What is Abstract Art?

September 29, 2010 in Uncategorized

Abstract Art is a vast movement in American painting that came up in the late forties and then become a predominant trend in Western painting during the 50s. The leading American Abstract Expressionist painters were Jackson Pollock, Willem de Kooning, Franz Kline, and Mark Rothko. Others were Clyfford Still, Philip Guston, Helen Frankenthaler, Barnett Newman, Adolph Gottlieb, Robert Motherwell, Lee Krasner, Bradley Walker Tomlin, William Baziotes, Ad Reinhardt, Richard Pousette-Dart, Elaine de Kooning, and Jack Tworkov. Many of those worked, lived, or had their work exhibited in New York City.

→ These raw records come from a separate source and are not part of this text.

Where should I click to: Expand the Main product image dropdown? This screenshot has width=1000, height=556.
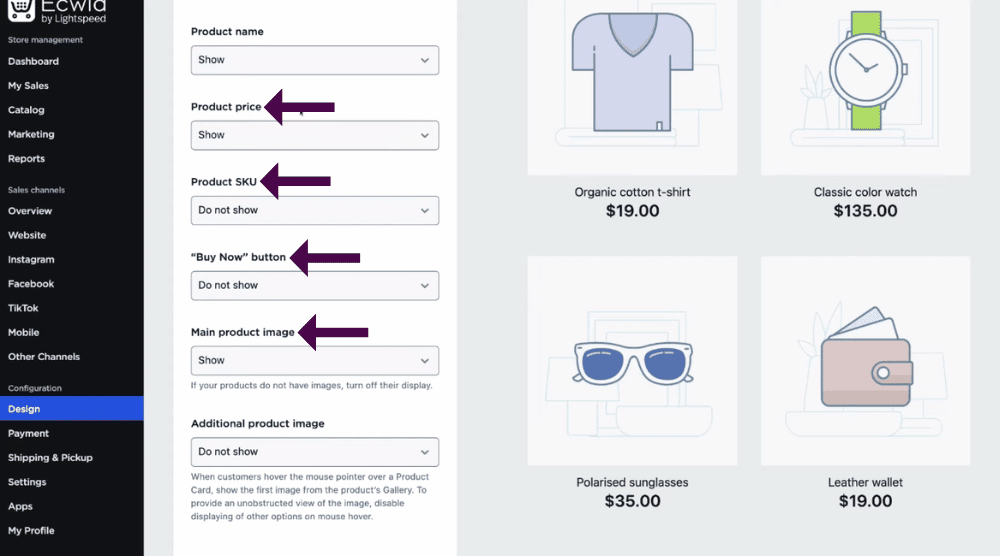pyautogui.click(x=314, y=361)
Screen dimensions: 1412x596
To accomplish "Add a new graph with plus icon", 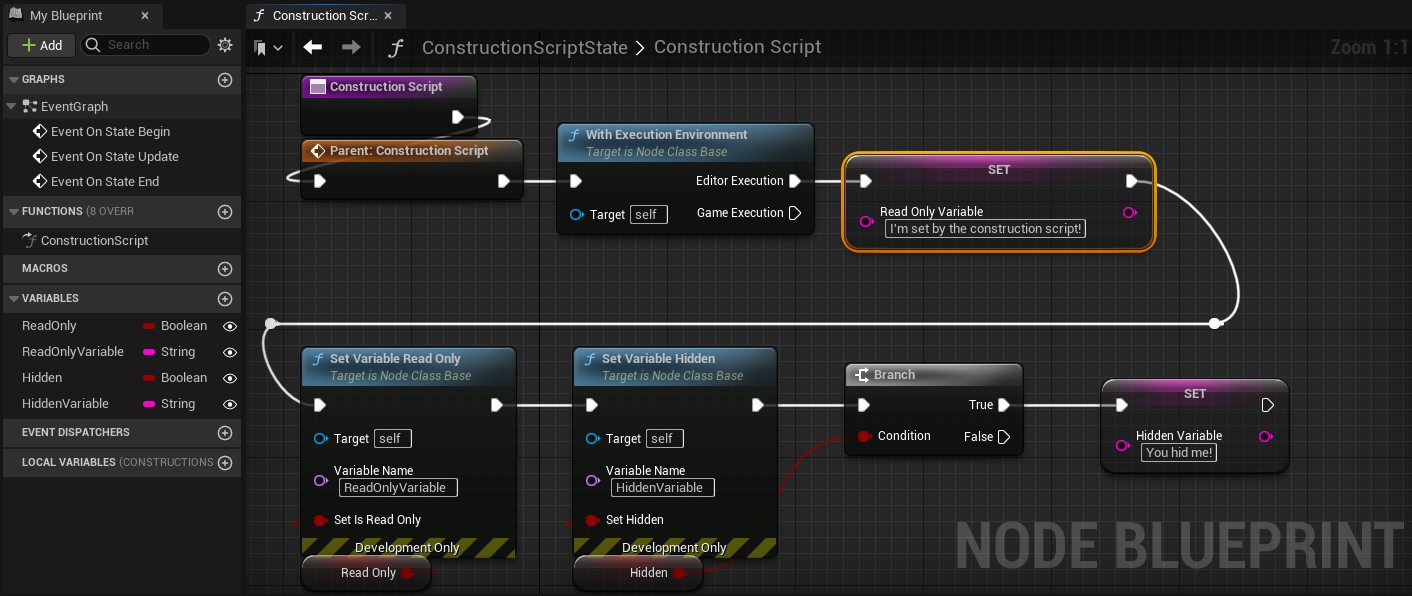I will pyautogui.click(x=225, y=80).
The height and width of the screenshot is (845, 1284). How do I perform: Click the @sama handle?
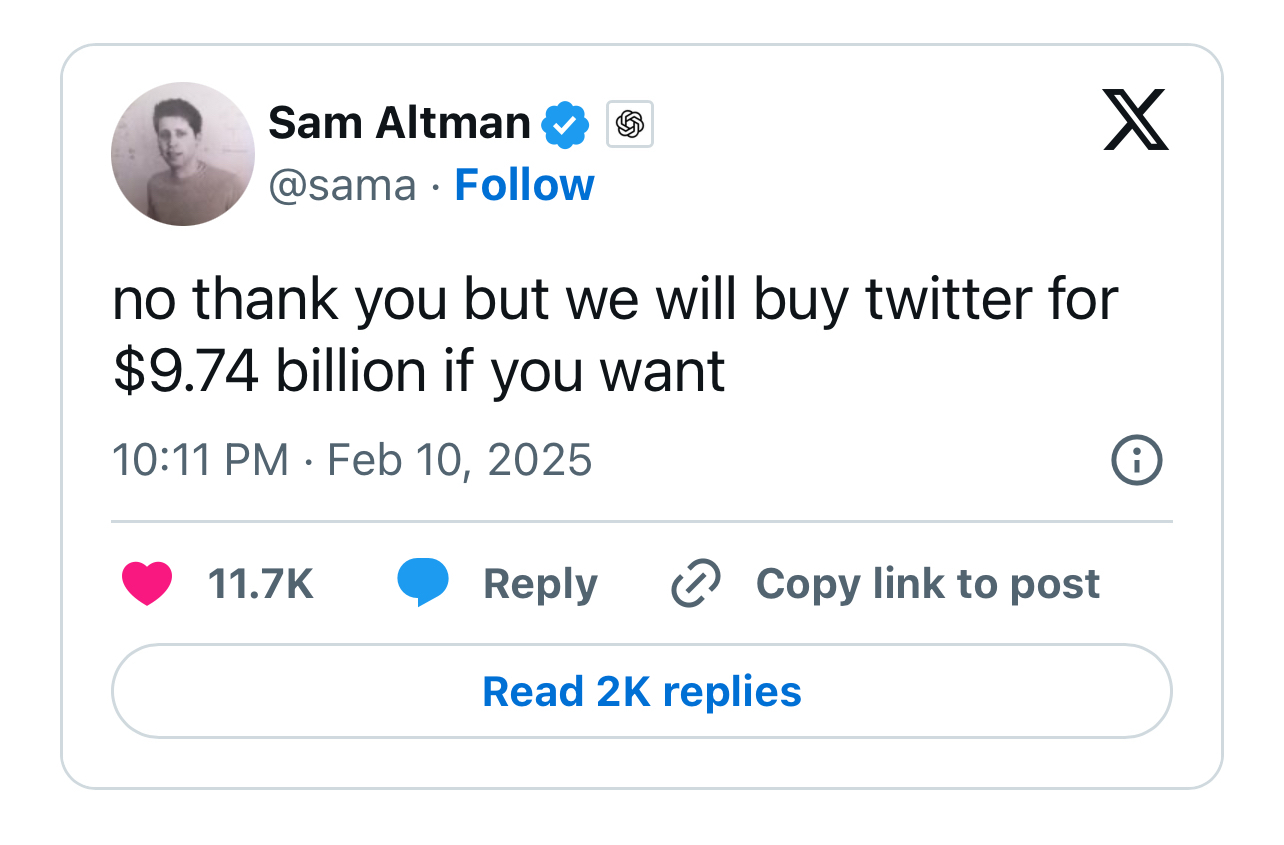(342, 185)
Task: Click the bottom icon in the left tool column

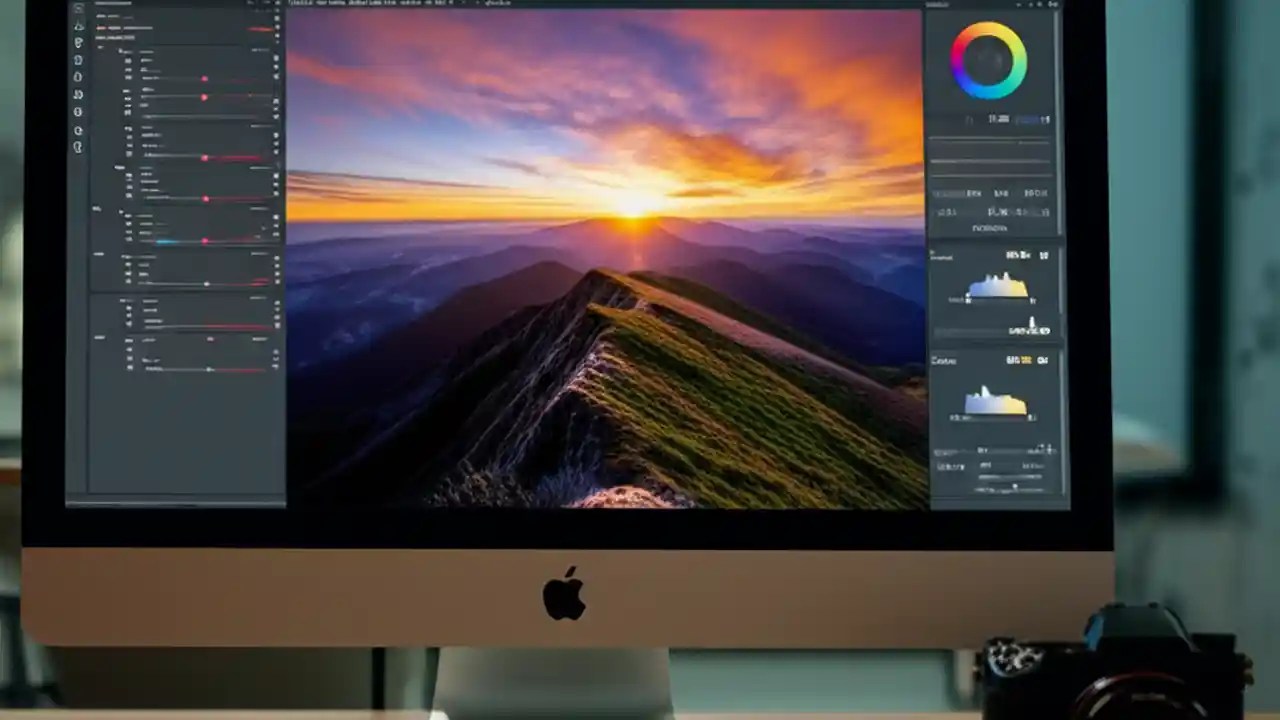Action: 78,147
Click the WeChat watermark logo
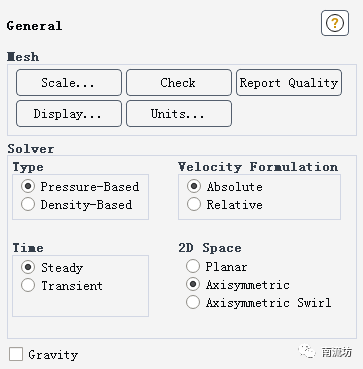363x369 pixels. click(x=307, y=352)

Though it is the general designation, Abstract Expressionism is not a proper description of the kind of art created by those artists. Actually, the movement was made up of various different painterly styles that were different in both technique and quality of work. Despite this area of difference, Abstract Expressionist paintings also share many broad traits. They are basically abstract — in effect, they are based around forms which are not drawn from the visible world.

They furthermore proffer free, spontaneous, and personal emotional expression, and they exhibit high freedom of technique and execution to reach this goal, with importance pushed on the manipulation of the variable physical character of paint to call up expressive qualities (e.g., sensuousness, dynamism, violence, mystery, lyricism). They exhibit likewise importance on the unstudied and intuitive use of paint in a sort of internal improvisation like the automatism of the Surrealists, with the similar goal of displaying the influence of the creative unconscious in art. They display the conscious rejection of normally structured composition taken with discrete and segregable elements and their replacement with a single unified, undifferentiated area, network, or other image that exists in unstructured space. Lastly, the paintings fill huge canvases to grant these aforementioned visual signs both monumentality and engrossing strength.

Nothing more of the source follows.